Ecological: Algae are vital for global carbon fixations, particularly in marine environments. Algae like phytoplankton are primary carbon fixers and contribute to the biological carbon pump and have an immense impact on carbon flux (Laber et al., 2018). Algae also provide oxygen and nutrients by their role in sustaining marine food webs.
Environmental: Environmental remediation can be achieved by implementing algae to mitigate climate change by capturing carbon dioxide for the atmosphere and water and improving the quality of the air and water. (Laber et al., 2018).
Biotechnology and Biofuels: Oil rich species of Algae have been studied as promising sources for biofuel production. Oleaginous microorganisms are seen as promising sources for biofuel production and could offer an eco-friendly alternative to fossil fuels (Kosa et al., 2018).
Efficient disruption of algal cells is essential for downstream applications such as nucleic acid extraction, protein isolation, and metabolomic studies. Algae have tough cell walls that require mechanical disruption methods to ensure complete lysis. This protocol outlines bead-beating methods for disrupting algae, based on previous studies using zirconium and glass beads for microbial and planktonic organisms. The selection of bead type and size depends on the algal species and desired application.

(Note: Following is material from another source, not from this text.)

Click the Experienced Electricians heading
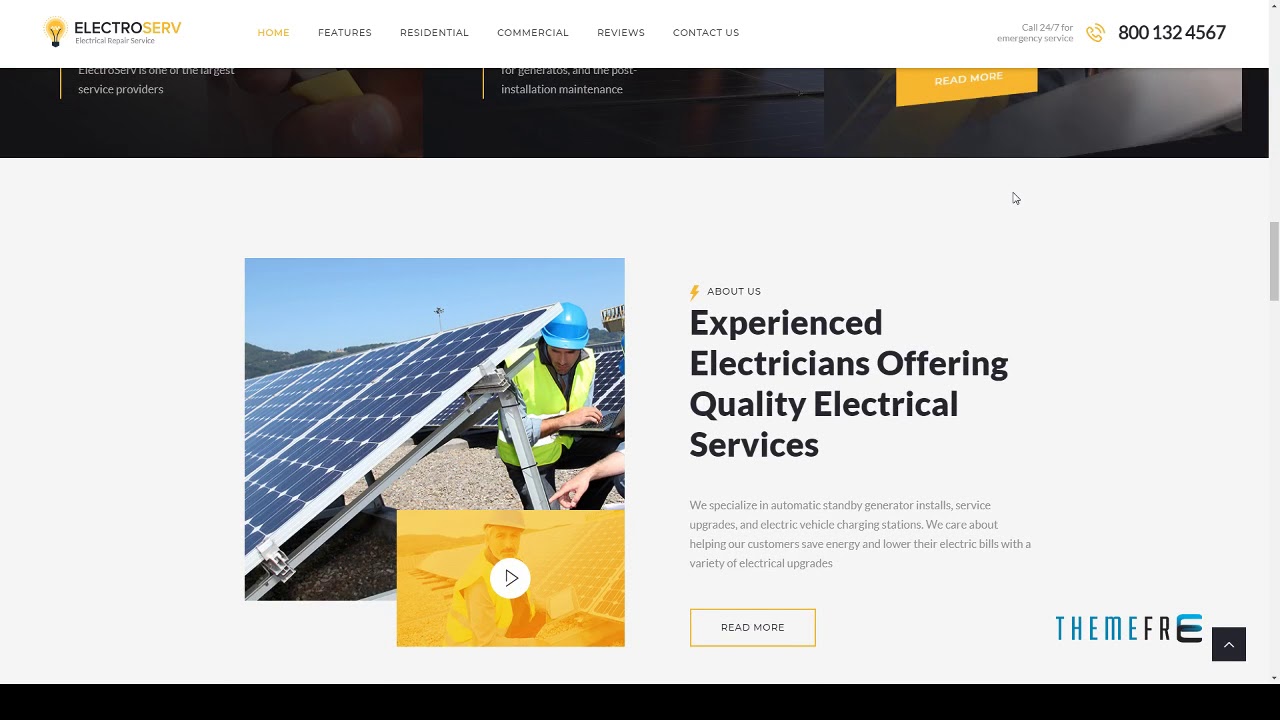coord(849,383)
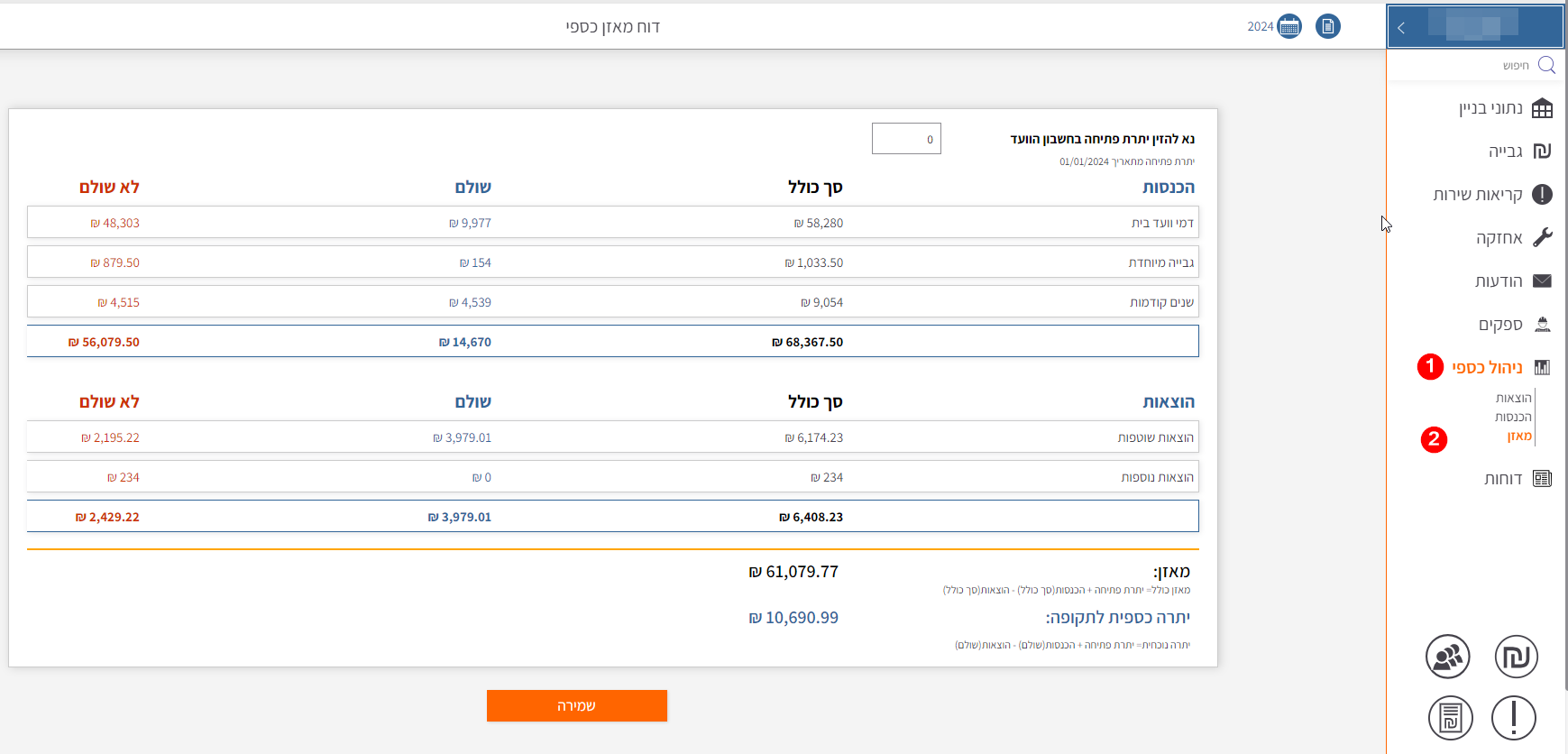Collapse the sidebar with the chevron arrow
Viewport: 1568px width, 754px height.
point(1401,28)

Importance of Efficient Disruption
The success of nucleic acid extraction relies heavily on the efficient release of DNA and RNA from cells while minimizing degradation or loss. Incomplete lysis can lead to poor yields, skewed community representation, and compromised integrity, which ultimately impacts the reliability of subsequent analyses. The disruption of algal samples often involves mechanical methods, including bead-beating, which employs physical force to break open cell walls.

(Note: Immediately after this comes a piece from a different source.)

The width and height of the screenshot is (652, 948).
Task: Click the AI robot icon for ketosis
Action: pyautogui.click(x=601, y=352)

Bead beating: A Method for Disruption
Bead-beating has become a widely adopted mechanical disruption technique due to its robustness, efficiency, and versatility. The method involves agitating samples in tubes containing beads that collide with the sample, physically disrupting them. The size and composition of the beads play a significant role in the effectiveness of the process, with smaller beads offering higher shear forces and larger beads providing more force for tougher, more resistant cell types (Weigel et al., 2021). This can be coupled with a chemical or enzymatic process to amplify the forces and disrupt even the most difficult sample types.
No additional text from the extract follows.